How can women reach economic and professional parity? Meghan, the Duchess of Sussex, and @MellodyHobson share top-down solutions with @andrewrsorkin at the #DealBook Online Summit. https://t.co/VfoMWaLsYg
— DealBook (@dealbook) November 9, 2021
“I think this is one of those issues that is not red or blue. We can all agree that people need support certainly when they’ve just had a child,” Meghan told host Andrew Ross Sorkin, Editor at Large, Columnist and Founder of DealBook The New York Times during the summit.
She added, “Paid leave, from my standpoint, is just a humanitarian issue.”
Meghan also talked about how her own experience as a mother to her son Archie, 2, and five-month-old daughter Lili, who she shares with her husband Prince Harry, 37, has affected her feelings on paid family leave. “To come back [to the U.S.] and now be a mother of two and to see that the U.S. is one of only six countries in the entire world that doesn’t offer any form of national paid leave just didn’t make sense,” she said.
Meghan’s comments at the summit come after she made headlines for writing an open letter to the U.S. Congress about the importance of paid family leave and request that they offer it to every working individual that welcomes a child. She also opened up about how she and Harry felt “overwhelmed” after adding a second child to their brood in June. “In June, my husband and I welcomed our second child,” she wrote in the letter, which was published on Oct. 20. “Like any parents, we were overjoyed.
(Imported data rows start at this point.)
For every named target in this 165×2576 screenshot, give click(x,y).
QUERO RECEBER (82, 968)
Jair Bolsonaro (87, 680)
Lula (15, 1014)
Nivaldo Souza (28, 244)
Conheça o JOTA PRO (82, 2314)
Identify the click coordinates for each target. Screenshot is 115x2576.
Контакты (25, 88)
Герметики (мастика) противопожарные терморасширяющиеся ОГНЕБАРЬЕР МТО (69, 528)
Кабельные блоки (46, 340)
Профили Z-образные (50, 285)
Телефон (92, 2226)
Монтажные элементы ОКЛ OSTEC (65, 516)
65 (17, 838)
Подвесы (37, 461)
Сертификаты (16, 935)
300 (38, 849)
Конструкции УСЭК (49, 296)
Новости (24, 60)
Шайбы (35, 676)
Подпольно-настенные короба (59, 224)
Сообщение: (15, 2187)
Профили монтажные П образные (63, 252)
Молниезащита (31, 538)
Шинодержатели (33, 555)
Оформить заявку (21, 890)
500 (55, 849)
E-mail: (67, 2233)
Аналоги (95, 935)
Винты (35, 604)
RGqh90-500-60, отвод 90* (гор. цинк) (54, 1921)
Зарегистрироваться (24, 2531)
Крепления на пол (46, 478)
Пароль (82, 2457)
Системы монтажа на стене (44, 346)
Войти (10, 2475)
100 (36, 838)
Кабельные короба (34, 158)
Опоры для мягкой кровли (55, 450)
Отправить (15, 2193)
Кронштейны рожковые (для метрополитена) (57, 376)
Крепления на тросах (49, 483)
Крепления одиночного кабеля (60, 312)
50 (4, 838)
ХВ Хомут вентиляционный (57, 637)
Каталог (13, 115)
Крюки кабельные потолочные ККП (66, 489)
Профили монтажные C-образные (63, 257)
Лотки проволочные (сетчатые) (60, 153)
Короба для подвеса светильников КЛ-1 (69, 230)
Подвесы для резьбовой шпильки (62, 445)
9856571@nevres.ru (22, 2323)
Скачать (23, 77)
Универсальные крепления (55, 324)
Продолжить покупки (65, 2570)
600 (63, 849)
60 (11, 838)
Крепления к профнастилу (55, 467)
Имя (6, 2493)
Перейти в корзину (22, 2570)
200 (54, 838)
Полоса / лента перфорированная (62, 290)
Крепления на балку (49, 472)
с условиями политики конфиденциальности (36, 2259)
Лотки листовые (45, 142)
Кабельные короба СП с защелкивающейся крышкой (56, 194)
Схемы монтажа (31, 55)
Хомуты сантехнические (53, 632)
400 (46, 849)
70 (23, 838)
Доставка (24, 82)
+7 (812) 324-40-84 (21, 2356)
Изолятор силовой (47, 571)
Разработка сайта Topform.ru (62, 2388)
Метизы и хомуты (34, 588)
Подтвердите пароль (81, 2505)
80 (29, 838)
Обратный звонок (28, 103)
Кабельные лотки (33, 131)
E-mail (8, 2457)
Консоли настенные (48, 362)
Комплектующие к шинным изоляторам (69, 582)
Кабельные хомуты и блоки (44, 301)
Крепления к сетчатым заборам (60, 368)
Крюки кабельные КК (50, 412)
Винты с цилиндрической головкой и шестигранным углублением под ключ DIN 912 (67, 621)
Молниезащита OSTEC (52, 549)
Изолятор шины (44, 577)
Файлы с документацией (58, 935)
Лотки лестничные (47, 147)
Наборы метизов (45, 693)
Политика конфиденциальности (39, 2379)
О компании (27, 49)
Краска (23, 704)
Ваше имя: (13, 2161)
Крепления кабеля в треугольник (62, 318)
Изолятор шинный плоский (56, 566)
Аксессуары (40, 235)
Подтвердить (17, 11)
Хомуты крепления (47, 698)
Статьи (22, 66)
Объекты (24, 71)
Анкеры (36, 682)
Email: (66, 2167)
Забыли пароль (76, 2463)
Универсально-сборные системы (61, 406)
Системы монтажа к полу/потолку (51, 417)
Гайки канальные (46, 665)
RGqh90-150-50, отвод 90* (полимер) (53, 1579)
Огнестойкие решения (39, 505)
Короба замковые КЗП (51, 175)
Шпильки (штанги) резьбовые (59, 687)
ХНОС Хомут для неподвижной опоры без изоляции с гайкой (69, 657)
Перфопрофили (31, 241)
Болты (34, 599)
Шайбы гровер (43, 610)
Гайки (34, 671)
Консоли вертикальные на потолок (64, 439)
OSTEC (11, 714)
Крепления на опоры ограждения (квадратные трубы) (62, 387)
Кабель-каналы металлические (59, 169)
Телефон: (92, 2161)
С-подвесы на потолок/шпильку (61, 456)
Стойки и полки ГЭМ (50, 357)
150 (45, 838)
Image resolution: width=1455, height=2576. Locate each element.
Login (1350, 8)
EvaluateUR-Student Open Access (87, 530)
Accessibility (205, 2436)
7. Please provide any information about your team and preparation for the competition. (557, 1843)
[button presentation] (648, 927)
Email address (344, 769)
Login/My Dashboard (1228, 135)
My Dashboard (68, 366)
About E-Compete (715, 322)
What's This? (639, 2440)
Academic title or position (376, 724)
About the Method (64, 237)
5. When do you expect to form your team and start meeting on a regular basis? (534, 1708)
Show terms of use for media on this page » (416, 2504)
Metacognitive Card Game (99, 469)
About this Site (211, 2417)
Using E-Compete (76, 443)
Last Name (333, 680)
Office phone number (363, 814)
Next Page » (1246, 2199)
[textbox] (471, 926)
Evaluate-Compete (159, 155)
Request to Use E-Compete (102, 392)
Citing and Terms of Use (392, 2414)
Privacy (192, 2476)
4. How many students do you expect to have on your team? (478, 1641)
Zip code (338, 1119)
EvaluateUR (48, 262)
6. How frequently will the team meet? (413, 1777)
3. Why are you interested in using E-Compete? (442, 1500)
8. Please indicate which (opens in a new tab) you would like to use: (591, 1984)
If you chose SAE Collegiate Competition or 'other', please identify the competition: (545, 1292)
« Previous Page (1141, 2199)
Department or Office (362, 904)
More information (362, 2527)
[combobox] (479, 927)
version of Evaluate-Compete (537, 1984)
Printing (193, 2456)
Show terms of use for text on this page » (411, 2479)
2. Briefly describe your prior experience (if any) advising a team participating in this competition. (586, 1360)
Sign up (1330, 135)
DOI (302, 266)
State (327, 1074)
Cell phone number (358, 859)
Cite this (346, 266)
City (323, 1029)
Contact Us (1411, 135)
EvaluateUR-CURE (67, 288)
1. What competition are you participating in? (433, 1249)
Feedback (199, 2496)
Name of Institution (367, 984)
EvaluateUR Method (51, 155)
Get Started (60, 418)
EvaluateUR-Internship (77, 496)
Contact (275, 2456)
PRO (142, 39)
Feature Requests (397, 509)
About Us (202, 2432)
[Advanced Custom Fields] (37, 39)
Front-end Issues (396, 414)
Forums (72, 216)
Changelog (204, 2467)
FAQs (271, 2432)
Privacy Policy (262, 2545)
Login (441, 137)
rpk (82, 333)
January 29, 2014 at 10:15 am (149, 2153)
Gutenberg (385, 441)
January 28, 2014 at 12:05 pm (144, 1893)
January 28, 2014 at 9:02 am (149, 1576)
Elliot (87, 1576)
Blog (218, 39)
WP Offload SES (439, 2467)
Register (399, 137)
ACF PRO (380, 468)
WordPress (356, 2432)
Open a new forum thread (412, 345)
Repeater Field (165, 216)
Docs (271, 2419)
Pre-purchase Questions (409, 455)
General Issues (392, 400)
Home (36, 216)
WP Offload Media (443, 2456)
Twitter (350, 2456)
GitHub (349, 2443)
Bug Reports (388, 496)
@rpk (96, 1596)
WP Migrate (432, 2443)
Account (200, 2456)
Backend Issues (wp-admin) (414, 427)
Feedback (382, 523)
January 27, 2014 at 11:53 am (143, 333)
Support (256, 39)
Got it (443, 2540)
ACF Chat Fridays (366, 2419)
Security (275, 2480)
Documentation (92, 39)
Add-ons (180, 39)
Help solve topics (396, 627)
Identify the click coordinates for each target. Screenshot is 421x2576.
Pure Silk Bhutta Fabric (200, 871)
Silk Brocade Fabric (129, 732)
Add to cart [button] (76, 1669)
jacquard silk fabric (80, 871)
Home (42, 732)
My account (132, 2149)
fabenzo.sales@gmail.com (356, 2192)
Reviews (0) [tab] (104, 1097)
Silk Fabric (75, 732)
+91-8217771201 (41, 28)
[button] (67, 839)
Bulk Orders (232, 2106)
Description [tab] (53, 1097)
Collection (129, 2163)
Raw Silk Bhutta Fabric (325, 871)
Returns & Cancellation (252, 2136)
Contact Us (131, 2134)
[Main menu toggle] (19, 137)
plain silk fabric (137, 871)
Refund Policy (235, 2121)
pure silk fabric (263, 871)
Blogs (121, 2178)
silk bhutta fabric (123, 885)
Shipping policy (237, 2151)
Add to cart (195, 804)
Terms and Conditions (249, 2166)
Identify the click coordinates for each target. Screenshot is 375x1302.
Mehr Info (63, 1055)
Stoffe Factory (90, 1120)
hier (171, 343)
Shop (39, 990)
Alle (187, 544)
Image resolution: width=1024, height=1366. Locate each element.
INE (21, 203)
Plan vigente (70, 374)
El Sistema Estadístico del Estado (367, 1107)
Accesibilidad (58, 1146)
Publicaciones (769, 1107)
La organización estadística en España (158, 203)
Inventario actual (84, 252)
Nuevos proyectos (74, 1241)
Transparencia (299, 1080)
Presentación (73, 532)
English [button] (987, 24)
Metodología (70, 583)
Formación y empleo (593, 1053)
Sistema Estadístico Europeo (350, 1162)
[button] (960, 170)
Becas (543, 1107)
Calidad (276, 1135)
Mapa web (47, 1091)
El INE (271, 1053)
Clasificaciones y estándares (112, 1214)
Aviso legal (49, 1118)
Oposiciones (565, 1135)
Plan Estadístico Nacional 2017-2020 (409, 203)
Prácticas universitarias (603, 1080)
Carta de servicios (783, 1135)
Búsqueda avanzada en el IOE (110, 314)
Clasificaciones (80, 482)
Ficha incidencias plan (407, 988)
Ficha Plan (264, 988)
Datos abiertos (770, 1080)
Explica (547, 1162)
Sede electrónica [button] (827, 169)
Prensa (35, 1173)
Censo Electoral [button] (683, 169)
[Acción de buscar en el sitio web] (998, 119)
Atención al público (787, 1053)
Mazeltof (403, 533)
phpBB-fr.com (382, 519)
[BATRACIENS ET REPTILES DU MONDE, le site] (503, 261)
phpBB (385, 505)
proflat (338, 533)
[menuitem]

Like many parents, we were overwhelmed.”
“No family should have to choose between earning a living and having the freedom to take care of their child (or a loved one, or themselves, as we would see with a comprehensive paid leave plan),” she continued in the letter. “In taking care of your child, you take care of your community, and you take care of your country — because when paid leave is a right, we’re creating a foundation that helps address mental health outcomes, health care costs and economic strength at the starting line.”